Collected data
--------------------

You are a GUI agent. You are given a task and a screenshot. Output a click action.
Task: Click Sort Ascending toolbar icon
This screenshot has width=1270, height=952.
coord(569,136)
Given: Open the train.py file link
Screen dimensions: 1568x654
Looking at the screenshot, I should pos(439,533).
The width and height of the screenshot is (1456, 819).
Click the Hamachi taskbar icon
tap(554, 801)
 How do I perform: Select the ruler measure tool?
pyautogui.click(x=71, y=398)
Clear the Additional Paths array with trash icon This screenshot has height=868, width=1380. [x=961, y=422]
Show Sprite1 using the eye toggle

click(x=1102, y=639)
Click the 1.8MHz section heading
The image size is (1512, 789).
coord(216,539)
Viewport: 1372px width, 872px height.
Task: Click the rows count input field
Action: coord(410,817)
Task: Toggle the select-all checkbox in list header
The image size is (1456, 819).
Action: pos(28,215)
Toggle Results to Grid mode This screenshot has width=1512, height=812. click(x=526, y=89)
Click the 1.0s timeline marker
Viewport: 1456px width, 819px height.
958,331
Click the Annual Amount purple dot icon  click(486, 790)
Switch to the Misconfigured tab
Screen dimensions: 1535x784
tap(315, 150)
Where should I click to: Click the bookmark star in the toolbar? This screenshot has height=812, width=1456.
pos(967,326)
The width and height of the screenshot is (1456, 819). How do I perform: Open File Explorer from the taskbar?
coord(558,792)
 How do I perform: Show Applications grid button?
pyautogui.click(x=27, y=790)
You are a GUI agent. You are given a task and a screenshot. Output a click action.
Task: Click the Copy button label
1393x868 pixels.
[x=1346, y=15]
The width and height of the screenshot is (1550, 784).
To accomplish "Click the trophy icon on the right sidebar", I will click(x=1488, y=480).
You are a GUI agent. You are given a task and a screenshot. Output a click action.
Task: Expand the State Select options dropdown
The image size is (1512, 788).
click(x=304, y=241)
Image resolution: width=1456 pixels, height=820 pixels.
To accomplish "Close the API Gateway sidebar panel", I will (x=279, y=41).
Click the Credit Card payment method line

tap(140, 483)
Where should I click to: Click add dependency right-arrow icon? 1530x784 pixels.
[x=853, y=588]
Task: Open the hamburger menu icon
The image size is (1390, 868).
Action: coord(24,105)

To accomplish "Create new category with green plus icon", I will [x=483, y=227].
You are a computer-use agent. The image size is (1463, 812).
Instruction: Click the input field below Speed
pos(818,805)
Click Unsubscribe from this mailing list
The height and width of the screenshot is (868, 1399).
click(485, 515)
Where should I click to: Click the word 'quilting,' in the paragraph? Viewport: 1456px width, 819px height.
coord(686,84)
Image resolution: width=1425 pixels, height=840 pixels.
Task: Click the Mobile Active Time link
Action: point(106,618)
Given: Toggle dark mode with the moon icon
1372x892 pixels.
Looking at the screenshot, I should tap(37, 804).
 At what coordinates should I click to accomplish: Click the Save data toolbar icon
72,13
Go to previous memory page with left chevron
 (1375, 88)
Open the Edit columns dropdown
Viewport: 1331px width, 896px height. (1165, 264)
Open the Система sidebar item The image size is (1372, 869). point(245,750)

--------------------

What to do: Figure out how many lines above hold "list", then give that number alone.

Answer: 2